■ STATED TASK 1:
Which place names appear in the text about R' Yisroel Neveler?

There is no pen that can describe the greatness of mind and elevation of spirit of R’ Yisroel, who knew how to rise above all his sorrows and continue learning, teaching, observing and fulfilling – and rejoicing and making others rejoice.


In Tashkent, R’ Yisroel served openly as a melamed. His love for his talmidim was legendary, and they reciprocated that love, even if he punished them now and then.

Most of the talmidim who learned with him in Tashkent, love him till this day. When you speak to them today, they tell you that R’ Yisroel was “one of a kind.” You ask them to elaborate and they find it hard to do so. They might remember some detail or another but they will quickly add, “That’s not it. R’ Yisroel was more than that. This story and that explanation pale in the face of who he truly was. It’s better not to try and quantify it.”

R’ Lipa Klein was willing to relate one incident that he cannot forget:

“When we were ten year old children, we learned Chumash BaMidbar with R’ Yisroel Neveler in Tashkent. We got up to the section on korbanos in Parshas Pinchas, and to the Rashi on the words, ‘command the Jewish people.’ R’ Yisroel began reading the Rashi about the parable of a princess who died and then abruptly stopped. He cried and minutes passed before he could continue. We realized that the parable reminded him of his daughters who had died. He did not speak but we could sense the powerful emotions he was feeling.”

Many of his talmidim from those days recall the stories he would tell them on the afternoons of fast days when they did not learn. He would tell stories and they would sit with open mouths as they swallowed every word. “R’ Yisroel was a mesmerizing storyteller. Each story that he told us was related so vividly that it was as though we watched it unfold.”

When the first Chassidim who arrived in the US from Europe (after leaving Russia) had yechidus with the Rebbe Rayatz, he asked them, “Is Yisroel Neveler still telling stories?”


When he chastised someone sharply, they were never embarrassed. The proof is that all those who “got it” from him would tell it over to others afterward.

R’ Shaul Brook said, “I was once sitting and teaching Ein Yaakov in shul while R’ Yisroel stood in a corner talking to one of his friends. This disturbed me and I said: Either be quiet or go out. I didn’t realize that Yisroel Neveler was one of those talking.

“R’ Yisroel immediately stopped talking and with a smile on his face he came over to me and said, ‘I want to tell you a little story. A rav and his son once had an argument. In the stormy exchange the son vowed: I will never call you Tatty again. Days passed and on Shvii shel Pesach the son got Maftir. When he read the Haftora he reached the verse, v’oivai tata li oref, and did not know what to do. His father was in shul and how could he say ‘tata’ which was just like Tatty? He said ‘gata’ instead, and people corrected him; he said ‘lata,’ ‘shata,’ and each time, they corrected him. His father realized what was going on and he went over to his son and said: I am willing to leave the shul just so that you don’t read it wrong.’ And R’ Yisroel left.”

■ RECORDS FOR THE TASK:
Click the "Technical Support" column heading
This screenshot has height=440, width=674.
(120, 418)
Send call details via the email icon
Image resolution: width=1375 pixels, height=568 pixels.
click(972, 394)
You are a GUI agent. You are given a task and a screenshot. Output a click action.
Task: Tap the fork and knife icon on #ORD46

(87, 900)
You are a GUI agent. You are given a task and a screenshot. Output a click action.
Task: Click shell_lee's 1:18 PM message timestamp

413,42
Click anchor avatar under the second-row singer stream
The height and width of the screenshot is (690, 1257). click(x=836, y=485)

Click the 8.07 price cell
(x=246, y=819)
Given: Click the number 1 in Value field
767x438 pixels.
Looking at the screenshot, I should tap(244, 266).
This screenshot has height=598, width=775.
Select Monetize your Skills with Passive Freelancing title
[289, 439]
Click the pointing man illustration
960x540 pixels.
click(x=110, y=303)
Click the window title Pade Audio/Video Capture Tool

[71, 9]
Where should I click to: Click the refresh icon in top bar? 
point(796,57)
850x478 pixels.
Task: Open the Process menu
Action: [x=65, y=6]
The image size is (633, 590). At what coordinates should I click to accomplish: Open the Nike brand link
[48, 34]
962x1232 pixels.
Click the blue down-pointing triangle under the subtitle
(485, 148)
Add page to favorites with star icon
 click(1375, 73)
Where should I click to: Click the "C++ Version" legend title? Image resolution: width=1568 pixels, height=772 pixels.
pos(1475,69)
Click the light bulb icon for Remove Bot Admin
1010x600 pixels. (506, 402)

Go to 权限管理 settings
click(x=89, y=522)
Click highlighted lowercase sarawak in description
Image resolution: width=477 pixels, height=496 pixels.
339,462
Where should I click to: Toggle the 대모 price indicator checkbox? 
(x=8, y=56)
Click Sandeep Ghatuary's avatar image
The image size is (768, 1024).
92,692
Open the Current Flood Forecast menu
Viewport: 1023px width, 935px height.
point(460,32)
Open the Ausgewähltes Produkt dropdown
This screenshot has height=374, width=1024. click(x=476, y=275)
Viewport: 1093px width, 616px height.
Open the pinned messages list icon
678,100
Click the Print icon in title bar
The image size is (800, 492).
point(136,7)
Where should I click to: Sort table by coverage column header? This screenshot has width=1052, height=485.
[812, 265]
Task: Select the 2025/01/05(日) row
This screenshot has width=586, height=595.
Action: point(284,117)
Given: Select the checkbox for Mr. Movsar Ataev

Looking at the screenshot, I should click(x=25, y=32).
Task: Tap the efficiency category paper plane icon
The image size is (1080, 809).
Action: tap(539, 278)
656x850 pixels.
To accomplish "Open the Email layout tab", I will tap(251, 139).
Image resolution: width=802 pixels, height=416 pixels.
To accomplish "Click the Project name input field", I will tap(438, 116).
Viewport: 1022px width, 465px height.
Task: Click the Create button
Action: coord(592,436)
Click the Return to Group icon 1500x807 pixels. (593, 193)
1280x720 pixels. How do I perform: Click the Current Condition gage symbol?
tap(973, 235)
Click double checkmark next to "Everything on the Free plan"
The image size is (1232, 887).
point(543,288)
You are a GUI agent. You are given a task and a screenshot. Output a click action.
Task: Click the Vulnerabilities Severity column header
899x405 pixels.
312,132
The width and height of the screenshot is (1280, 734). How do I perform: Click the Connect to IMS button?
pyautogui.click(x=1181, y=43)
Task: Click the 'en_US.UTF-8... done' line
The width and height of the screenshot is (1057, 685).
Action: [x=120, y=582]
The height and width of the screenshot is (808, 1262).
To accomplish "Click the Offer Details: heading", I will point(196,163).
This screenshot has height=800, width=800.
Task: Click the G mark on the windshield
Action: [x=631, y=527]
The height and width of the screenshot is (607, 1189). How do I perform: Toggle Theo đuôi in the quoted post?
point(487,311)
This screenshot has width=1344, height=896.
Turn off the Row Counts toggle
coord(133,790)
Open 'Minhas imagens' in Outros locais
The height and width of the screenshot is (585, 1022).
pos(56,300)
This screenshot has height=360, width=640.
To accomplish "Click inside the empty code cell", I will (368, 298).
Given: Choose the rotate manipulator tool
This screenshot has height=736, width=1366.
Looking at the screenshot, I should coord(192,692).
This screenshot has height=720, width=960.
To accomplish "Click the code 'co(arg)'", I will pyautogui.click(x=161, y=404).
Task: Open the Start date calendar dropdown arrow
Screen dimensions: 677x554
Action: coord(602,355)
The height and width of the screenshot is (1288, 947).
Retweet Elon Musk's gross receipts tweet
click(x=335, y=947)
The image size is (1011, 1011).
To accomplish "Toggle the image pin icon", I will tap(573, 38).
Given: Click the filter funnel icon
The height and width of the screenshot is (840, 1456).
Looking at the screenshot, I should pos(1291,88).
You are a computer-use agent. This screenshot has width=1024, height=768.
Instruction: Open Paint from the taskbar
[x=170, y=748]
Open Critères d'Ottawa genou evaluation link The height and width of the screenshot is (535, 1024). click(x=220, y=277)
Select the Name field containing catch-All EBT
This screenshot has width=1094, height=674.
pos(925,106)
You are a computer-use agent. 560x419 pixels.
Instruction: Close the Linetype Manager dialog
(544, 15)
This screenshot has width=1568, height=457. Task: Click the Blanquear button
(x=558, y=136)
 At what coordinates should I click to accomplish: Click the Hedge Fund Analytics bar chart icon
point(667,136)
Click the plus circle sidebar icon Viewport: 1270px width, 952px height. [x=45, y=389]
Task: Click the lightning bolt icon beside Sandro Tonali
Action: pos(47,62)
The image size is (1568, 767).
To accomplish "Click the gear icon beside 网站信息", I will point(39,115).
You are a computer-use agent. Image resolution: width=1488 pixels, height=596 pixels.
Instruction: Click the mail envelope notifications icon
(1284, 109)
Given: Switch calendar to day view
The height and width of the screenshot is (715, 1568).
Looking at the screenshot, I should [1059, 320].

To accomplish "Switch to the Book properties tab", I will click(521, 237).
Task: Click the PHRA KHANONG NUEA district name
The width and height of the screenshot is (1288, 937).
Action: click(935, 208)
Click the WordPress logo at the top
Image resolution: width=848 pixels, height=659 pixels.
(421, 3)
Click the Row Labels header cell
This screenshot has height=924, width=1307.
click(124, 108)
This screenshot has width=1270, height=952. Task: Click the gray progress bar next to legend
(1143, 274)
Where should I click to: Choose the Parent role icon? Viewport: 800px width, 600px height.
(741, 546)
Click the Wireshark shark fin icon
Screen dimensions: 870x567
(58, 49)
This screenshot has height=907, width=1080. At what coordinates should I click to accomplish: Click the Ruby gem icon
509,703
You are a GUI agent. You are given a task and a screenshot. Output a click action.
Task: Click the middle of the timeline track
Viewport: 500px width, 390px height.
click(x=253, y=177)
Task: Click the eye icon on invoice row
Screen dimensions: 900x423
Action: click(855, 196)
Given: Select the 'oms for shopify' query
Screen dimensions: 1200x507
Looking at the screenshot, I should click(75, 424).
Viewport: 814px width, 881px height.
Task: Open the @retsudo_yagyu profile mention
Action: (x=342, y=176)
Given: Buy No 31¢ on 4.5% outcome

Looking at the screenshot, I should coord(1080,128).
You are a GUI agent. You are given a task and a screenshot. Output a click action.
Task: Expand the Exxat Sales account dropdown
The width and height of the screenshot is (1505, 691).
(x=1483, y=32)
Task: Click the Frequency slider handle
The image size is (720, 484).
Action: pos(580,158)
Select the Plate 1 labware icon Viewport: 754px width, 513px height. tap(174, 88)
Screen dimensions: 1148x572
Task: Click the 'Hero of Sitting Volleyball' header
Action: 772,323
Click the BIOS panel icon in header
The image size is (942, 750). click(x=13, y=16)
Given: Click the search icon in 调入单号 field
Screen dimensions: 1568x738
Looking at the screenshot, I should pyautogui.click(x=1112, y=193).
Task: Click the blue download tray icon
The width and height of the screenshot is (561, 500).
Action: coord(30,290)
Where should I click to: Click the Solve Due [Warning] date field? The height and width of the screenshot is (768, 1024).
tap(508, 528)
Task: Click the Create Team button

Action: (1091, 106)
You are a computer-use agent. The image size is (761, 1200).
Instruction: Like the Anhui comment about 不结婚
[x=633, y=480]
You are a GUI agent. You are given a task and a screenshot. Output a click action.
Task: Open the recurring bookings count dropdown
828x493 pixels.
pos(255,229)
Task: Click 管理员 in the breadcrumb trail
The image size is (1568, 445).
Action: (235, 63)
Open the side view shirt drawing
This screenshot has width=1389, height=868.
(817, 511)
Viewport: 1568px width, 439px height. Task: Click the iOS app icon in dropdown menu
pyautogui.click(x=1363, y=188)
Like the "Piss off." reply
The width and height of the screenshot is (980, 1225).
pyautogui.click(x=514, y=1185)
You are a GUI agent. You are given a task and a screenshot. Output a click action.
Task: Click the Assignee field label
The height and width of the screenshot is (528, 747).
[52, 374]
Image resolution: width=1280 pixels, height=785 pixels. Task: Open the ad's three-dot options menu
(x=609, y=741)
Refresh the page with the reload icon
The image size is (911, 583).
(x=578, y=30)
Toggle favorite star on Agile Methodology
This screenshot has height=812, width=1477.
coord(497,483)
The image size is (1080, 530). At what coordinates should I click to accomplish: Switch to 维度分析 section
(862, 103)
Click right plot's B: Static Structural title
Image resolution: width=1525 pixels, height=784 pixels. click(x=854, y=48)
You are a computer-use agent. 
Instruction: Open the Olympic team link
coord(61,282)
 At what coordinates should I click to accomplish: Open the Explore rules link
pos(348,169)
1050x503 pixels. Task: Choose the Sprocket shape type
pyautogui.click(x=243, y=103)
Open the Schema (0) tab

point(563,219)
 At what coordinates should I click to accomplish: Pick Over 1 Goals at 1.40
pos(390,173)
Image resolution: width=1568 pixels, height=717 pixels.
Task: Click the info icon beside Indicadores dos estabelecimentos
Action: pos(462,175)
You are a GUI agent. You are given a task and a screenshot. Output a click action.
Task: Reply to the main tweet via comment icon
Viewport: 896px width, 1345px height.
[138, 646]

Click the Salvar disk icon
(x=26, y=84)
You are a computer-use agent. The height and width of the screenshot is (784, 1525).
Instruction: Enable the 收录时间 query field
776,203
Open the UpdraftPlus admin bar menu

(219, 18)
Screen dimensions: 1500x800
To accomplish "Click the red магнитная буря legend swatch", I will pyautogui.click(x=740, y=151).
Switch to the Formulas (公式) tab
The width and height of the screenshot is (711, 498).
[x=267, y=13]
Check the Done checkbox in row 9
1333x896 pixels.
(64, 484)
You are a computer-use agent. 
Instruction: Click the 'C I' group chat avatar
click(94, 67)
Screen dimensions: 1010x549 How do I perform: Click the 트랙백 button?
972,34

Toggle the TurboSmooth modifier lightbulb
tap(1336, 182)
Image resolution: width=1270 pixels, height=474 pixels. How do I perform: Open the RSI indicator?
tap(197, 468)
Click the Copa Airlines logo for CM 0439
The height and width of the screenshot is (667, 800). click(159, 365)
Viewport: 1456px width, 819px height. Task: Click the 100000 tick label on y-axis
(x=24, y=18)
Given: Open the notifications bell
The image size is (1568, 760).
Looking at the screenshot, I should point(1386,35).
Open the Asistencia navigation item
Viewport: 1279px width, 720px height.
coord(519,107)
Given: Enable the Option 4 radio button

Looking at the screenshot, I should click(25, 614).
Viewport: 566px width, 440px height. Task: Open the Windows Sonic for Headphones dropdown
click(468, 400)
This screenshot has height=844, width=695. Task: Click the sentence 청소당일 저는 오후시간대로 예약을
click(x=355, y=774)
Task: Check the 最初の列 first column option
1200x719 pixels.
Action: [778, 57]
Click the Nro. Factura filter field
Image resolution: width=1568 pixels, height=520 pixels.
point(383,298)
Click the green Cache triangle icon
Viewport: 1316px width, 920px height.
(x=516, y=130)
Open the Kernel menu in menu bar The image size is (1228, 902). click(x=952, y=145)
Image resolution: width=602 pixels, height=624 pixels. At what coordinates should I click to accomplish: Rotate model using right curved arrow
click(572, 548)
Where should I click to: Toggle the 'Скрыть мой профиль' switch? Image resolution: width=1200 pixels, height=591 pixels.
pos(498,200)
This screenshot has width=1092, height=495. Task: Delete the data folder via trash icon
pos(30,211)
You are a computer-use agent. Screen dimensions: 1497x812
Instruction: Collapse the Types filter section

■ STATED TASK 2:
How would the listing lines from the line with "The height and width of the screenshot is (1288, 947)." to the line with "Action: pos(47,62)" be expressed as a JSON list of strings, one per line, with blank lines left out?

■ EXPECTED OUTPUT 1:
Tashkent, the US, Europe, Russia

■ EXPECTED OUTPUT 2:
[
  "The height and width of the screenshot is (1288, 947).",
  "Retweet Elon Musk's gross receipts tweet",
  "click(x=335, y=947)",
  "The image size is (1011, 1011).",
  "To accomplish \"Toggle the image pin icon\", I will tap(573, 38).",
  "Given: Click the filter funnel icon",
  "The height and width of the screenshot is (840, 1456).",
  "Looking at the screenshot, I should pos(1291,88).",
  "You are a computer-use agent. This screenshot has width=1024, height=768.",
  "Instruction: Open Paint from the taskbar",
  "[x=170, y=748]",
  "Open Critères d'Ottawa genou evaluation link The height and width of the screenshot is (535, 1024). click(x=220, y=277)",
  "Select the Name field containing catch-All EBT",
  "This screenshot has width=1094, height=674.",
  "pos(925,106)",
  "You are a computer-use agent. 560x419 pixels.",
  "Instruction: Close the Linetype Manager dialog",
  "(544, 15)",
  "This screenshot has width=1568, height=457. Task: Click the Blanquear button",
  "(x=558, y=136)",
  " At what coordinates should I click to accomplish: Click the Hedge Fund Analytics bar chart icon",
  "point(667,136)",
  "Click the plus circle sidebar icon Viewport: 1270px width, 952px height. [x=45, y=389]",
  "Task: Click the lightning bolt icon beside Sandro Tonali",
  "Action: pos(47,62)"
]